Written problem:
Please print every one of the lines below without changing anything in them.

Raw data:
::::::::
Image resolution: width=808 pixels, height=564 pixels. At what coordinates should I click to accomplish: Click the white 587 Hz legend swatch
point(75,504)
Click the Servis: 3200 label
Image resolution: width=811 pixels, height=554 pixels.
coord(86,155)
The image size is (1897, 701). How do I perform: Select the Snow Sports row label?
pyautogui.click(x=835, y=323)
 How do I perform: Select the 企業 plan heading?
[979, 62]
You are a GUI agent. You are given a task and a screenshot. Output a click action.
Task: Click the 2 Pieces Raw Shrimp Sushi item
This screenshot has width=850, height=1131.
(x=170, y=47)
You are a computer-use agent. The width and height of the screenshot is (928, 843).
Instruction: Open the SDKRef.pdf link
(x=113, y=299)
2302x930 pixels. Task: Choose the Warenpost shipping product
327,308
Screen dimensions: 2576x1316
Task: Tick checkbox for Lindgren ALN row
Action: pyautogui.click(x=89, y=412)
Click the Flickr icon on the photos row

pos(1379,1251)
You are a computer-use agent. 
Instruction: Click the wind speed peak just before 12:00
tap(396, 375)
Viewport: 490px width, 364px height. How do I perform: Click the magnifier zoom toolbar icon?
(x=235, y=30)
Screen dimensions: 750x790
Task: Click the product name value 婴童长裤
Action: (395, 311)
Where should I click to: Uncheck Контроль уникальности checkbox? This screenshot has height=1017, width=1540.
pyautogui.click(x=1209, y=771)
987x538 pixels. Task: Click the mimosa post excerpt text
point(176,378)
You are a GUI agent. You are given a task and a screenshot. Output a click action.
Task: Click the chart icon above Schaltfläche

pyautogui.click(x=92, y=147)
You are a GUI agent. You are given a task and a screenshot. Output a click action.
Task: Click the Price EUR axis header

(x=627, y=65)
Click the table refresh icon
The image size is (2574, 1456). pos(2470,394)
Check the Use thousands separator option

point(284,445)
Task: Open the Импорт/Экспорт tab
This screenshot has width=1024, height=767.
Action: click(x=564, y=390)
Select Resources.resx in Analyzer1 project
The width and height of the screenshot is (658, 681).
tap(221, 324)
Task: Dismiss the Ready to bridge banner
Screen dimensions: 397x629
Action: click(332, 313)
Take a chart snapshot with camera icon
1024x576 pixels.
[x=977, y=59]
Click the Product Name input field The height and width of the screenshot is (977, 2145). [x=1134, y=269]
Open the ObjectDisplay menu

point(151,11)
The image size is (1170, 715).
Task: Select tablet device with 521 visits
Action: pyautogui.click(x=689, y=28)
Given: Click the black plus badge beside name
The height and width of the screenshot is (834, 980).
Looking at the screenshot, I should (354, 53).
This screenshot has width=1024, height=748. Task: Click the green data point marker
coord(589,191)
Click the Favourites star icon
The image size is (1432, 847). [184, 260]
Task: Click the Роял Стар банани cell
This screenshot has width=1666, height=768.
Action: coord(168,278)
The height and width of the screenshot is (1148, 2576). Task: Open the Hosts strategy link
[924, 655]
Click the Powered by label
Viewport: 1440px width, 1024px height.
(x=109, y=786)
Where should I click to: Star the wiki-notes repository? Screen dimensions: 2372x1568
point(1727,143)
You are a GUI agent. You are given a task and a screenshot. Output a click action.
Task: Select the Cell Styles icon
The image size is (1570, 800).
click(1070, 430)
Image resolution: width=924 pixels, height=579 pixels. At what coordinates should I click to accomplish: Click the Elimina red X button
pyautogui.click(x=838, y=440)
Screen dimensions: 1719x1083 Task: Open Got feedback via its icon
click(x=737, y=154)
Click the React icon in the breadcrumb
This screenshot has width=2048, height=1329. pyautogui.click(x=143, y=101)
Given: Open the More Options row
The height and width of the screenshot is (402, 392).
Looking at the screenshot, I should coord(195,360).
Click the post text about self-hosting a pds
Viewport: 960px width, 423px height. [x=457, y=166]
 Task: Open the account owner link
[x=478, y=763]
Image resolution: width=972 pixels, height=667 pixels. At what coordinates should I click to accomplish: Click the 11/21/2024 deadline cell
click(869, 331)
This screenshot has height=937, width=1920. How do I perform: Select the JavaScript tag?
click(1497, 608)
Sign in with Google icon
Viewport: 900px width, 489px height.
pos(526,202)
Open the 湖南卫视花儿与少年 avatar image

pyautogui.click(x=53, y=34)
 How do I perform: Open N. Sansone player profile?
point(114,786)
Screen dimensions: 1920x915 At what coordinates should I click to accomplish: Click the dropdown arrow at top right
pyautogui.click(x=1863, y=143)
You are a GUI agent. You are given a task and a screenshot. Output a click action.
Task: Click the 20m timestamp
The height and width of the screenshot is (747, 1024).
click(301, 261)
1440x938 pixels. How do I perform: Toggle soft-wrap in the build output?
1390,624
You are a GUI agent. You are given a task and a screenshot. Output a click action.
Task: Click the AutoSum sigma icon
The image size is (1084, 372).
::::::::
The result:
Image resolution: width=808 pixels, height=564 pixels. At what coordinates should I click to accomplish: Click the white 587 Hz legend swatch
point(75,504)
Click the Servis: 3200 label
Image resolution: width=811 pixels, height=554 pixels.
coord(86,155)
The image size is (1897, 701). How do I perform: Select the Snow Sports row label?
pyautogui.click(x=835, y=323)
 How do I perform: Select the 企業 plan heading?
[979, 62]
You are a GUI agent. You are given a task and a screenshot. Output a click action.
Task: Click the 2 Pieces Raw Shrimp Sushi item
This screenshot has width=850, height=1131.
(x=170, y=47)
You are a computer-use agent. The width and height of the screenshot is (928, 843).
Instruction: Open the SDKRef.pdf link
(x=113, y=299)
2302x930 pixels. Task: Choose the Warenpost shipping product
327,308
Screen dimensions: 2576x1316
Task: Tick checkbox for Lindgren ALN row
Action: pyautogui.click(x=89, y=412)
Click the Flickr icon on the photos row

pos(1379,1251)
You are a computer-use agent. 
Instruction: Click the wind speed peak just before 12:00
tap(396, 375)
Viewport: 490px width, 364px height. How do I perform: Click the magnifier zoom toolbar icon?
(x=235, y=30)
Screen dimensions: 750x790
Task: Click the product name value 婴童长裤
Action: (395, 311)
Where should I click to: Uncheck Контроль уникальности checkbox? This screenshot has height=1017, width=1540.
pyautogui.click(x=1209, y=771)
987x538 pixels. Task: Click the mimosa post excerpt text
point(176,378)
You are a GUI agent. You are given a task and a screenshot. Output a click action.
Task: Click the chart icon above Schaltfläche

pyautogui.click(x=92, y=147)
You are a GUI agent. You are given a task and a screenshot. Output a click action.
Task: Click the Price EUR axis header

(x=627, y=65)
Click the table refresh icon
The image size is (2574, 1456). pos(2470,394)
Check the Use thousands separator option

point(284,445)
Task: Open the Импорт/Экспорт tab
This screenshot has width=1024, height=767.
Action: click(x=564, y=390)
Select Resources.resx in Analyzer1 project
The width and height of the screenshot is (658, 681).
tap(221, 324)
Task: Dismiss the Ready to bridge banner
Screen dimensions: 397x629
Action: click(332, 313)
Take a chart snapshot with camera icon
1024x576 pixels.
[x=977, y=59]
Click the Product Name input field The height and width of the screenshot is (977, 2145). [x=1134, y=269]
Open the ObjectDisplay menu

point(151,11)
The image size is (1170, 715).
Task: Select tablet device with 521 visits
Action: pyautogui.click(x=689, y=28)
Given: Click the black plus badge beside name
The height and width of the screenshot is (834, 980).
Looking at the screenshot, I should (354, 53).
This screenshot has width=1024, height=748. Task: Click the green data point marker
coord(589,191)
Click the Favourites star icon
The image size is (1432, 847). [184, 260]
Task: Click the Роял Стар банани cell
This screenshot has width=1666, height=768.
Action: coord(168,278)
The height and width of the screenshot is (1148, 2576). Task: Open the Hosts strategy link
[924, 655]
Click the Powered by label
Viewport: 1440px width, 1024px height.
(x=109, y=786)
Where should I click to: Star the wiki-notes repository? Screen dimensions: 2372x1568
point(1727,143)
You are a GUI agent. You are given a task and a screenshot. Output a click action.
Task: Select the Cell Styles icon
The image size is (1570, 800).
click(1070, 430)
Image resolution: width=924 pixels, height=579 pixels. At what coordinates should I click to accomplish: Click the Elimina red X button
pyautogui.click(x=838, y=440)
Screen dimensions: 1719x1083 Task: Open Got feedback via its icon
click(x=737, y=154)
Click the React icon in the breadcrumb
This screenshot has width=2048, height=1329. pyautogui.click(x=143, y=101)
Given: Open the More Options row
The height and width of the screenshot is (402, 392).
Looking at the screenshot, I should coord(195,360).
Click the post text about self-hosting a pds
Viewport: 960px width, 423px height. [x=457, y=166]
 Task: Open the account owner link
[x=478, y=763]
Image resolution: width=972 pixels, height=667 pixels. At what coordinates should I click to accomplish: Click the 11/21/2024 deadline cell
click(869, 331)
This screenshot has height=937, width=1920. How do I perform: Select the JavaScript tag?
click(1497, 608)
Sign in with Google icon
Viewport: 900px width, 489px height.
pos(526,202)
Open the 湖南卫视花儿与少年 avatar image

pyautogui.click(x=53, y=34)
 How do I perform: Open N. Sansone player profile?
point(114,786)
Screen dimensions: 1920x915 At what coordinates should I click to accomplish: Click the dropdown arrow at top right
pyautogui.click(x=1863, y=143)
You are a GUI agent. You are given a task and a screenshot. Output a click action.
Task: Click the 20m timestamp
The height and width of the screenshot is (747, 1024).
click(301, 261)
1440x938 pixels. How do I perform: Toggle soft-wrap in the build output?
1390,624
You are a GUI agent. You are given a task and a screenshot. Output a click action.
Task: Click the AutoSum sigma icon
The image size is (1084, 372).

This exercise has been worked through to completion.